(WORK TASK) Below is a set of entries. Print the line that contains "Open the user" and every later line word for word, through the final one.

(DATASET RECORDS)
--
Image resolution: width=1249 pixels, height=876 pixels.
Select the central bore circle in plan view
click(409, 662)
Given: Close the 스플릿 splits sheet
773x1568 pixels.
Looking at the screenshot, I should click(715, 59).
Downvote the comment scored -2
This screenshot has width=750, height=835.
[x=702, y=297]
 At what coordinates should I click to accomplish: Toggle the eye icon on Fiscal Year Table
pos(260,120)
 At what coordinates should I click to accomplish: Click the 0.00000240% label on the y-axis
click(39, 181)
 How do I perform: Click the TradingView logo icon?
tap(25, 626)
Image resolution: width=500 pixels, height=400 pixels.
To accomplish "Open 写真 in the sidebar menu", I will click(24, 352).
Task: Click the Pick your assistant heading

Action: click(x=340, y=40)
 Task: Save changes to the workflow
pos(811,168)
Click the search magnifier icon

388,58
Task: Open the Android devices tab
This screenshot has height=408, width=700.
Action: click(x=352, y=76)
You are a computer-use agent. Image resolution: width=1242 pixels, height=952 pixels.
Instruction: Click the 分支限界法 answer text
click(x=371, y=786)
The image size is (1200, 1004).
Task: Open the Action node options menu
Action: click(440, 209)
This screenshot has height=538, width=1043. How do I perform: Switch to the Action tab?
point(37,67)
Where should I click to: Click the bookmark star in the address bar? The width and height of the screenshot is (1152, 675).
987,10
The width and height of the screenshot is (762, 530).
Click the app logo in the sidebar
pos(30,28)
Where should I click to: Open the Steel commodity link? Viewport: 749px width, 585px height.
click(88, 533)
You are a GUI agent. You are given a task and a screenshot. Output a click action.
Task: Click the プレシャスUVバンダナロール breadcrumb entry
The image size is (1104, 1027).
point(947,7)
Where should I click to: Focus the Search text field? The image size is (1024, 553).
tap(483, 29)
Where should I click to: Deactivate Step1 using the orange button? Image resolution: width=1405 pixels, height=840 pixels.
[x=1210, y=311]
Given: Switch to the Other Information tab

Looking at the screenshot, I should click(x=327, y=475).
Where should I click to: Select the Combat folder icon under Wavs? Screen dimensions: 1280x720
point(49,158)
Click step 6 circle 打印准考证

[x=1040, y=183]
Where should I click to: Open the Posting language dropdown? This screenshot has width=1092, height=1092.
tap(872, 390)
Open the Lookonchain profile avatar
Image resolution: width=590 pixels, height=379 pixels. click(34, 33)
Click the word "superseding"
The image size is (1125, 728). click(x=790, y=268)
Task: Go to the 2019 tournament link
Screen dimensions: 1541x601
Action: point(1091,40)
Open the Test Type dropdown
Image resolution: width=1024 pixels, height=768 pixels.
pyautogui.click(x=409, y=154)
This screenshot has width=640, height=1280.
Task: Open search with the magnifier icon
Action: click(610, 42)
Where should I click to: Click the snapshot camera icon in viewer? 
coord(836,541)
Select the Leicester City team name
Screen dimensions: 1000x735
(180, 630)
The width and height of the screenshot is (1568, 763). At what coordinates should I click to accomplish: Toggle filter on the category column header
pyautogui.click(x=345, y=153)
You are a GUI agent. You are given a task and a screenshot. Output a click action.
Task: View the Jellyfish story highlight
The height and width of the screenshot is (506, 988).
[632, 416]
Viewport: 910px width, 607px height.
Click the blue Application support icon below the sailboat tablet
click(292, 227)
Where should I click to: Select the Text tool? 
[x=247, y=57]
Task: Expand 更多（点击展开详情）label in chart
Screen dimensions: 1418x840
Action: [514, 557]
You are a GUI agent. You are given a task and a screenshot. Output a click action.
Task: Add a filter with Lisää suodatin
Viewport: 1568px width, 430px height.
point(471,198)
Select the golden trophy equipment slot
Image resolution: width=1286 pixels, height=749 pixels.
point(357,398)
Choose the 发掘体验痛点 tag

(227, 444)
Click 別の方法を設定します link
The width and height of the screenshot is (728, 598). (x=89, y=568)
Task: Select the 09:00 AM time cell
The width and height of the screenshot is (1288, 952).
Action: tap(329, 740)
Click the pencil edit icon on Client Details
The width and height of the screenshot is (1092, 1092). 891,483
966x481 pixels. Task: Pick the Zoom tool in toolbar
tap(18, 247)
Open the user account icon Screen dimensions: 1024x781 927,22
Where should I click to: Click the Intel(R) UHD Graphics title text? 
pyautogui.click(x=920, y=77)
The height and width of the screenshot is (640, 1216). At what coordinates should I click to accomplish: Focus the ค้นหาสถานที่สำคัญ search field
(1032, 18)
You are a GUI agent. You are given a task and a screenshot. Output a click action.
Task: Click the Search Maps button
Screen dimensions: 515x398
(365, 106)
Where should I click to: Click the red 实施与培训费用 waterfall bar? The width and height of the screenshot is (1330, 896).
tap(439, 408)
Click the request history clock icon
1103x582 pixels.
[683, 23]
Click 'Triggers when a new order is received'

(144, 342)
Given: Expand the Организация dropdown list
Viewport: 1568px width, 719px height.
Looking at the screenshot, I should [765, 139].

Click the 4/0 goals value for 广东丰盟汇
--
(SOLUTION TO THIS TASK)
Open the user account icon Screen dimensions: 1024x781 927,22
Where should I click to: Click the Intel(R) UHD Graphics title text? 
pyautogui.click(x=920, y=77)
The height and width of the screenshot is (640, 1216). At what coordinates should I click to accomplish: Focus the ค้นหาสถานที่สำคัญ search field
(1032, 18)
You are a GUI agent. You are given a task and a screenshot. Output a click action.
Task: Click the Search Maps button
Screen dimensions: 515x398
(365, 106)
Where should I click to: Click the red 实施与培训费用 waterfall bar? The width and height of the screenshot is (1330, 896).
tap(439, 408)
Click the request history clock icon
1103x582 pixels.
[683, 23]
Click 'Triggers when a new order is received'

(144, 342)
Given: Expand the Организация dropdown list
Viewport: 1568px width, 719px height.
Looking at the screenshot, I should [765, 139].

Click the 4/0 goals value for 广东丰盟汇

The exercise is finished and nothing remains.